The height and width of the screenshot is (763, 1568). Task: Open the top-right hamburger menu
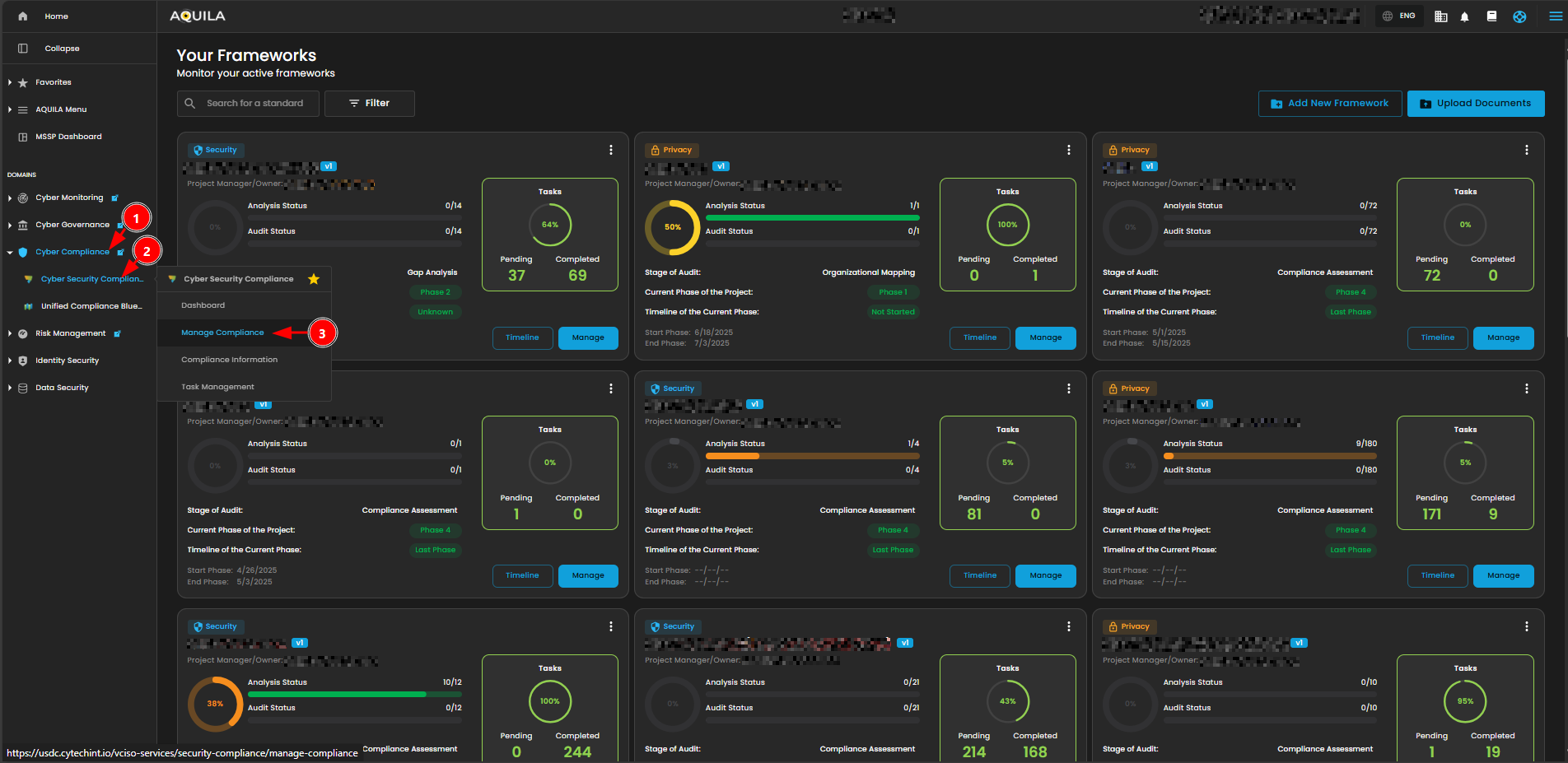point(1555,16)
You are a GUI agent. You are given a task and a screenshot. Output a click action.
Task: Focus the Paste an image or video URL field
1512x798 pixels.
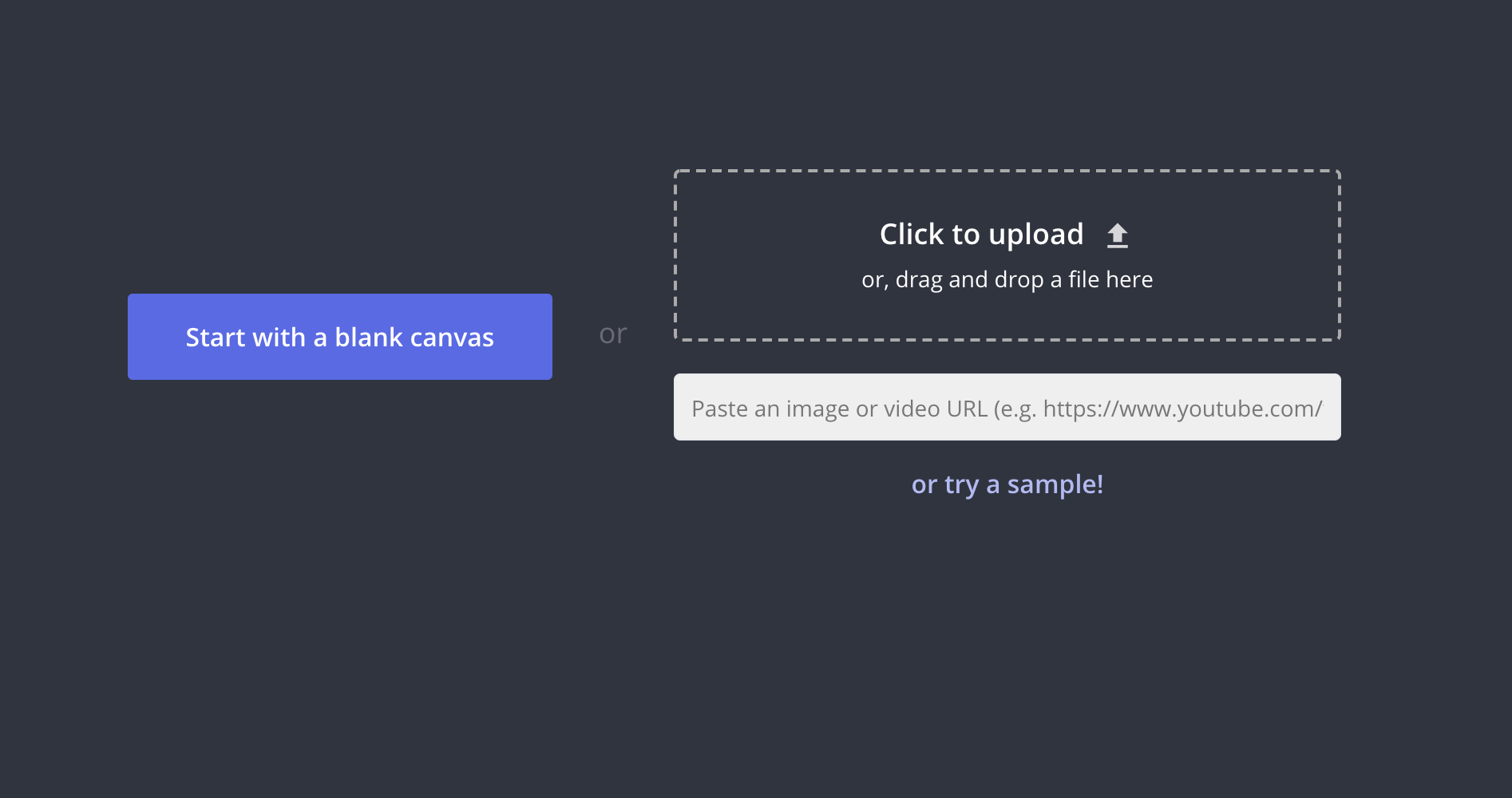[1007, 408]
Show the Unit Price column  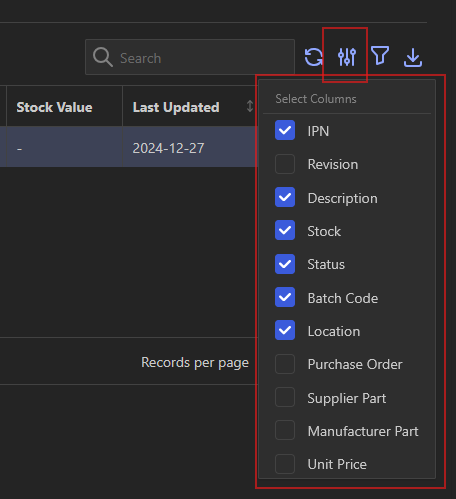[285, 464]
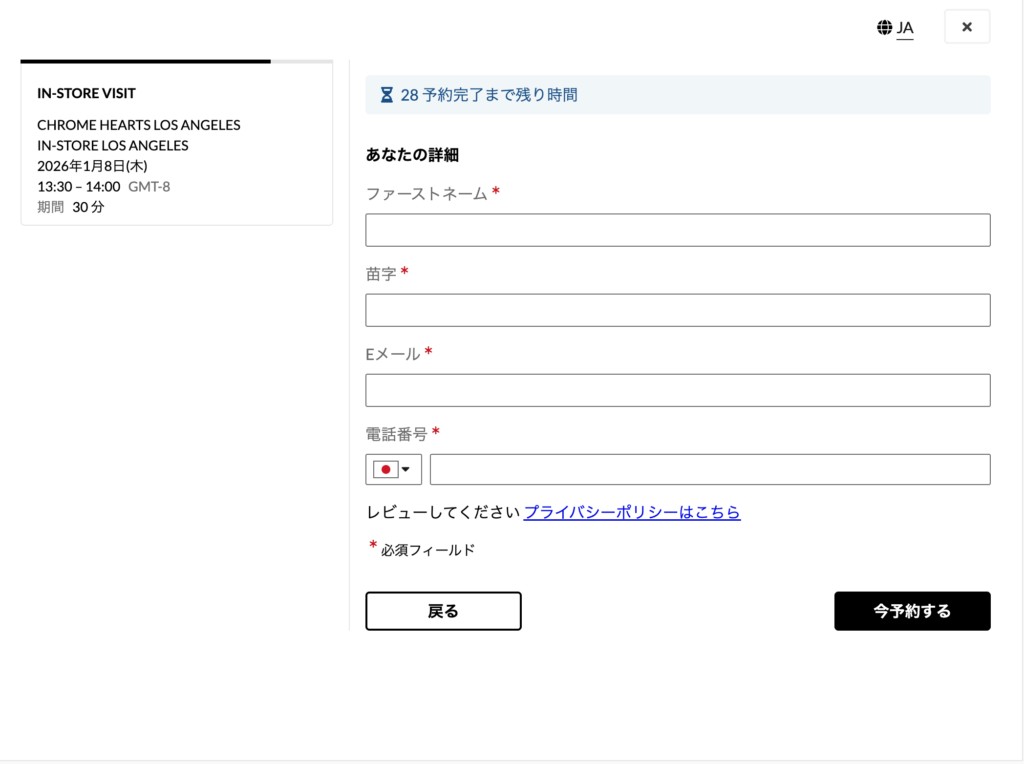Expand the phone country code dropdown arrow
Screen dimensions: 1024x764
coord(406,470)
***
■ Prompt ■
Print only the lines from the first line of the data above through the one containing "Task: Focus the", exactly as they are, with pictures omitted.

■ Result ■
The height and width of the screenshot is (763, 1568). Task: Open the top-right hamburger menu
point(1555,16)
You are a GUI agent. You are given a task and a screenshot. Output a click action.
Task: Focus the Paste an image or video URL field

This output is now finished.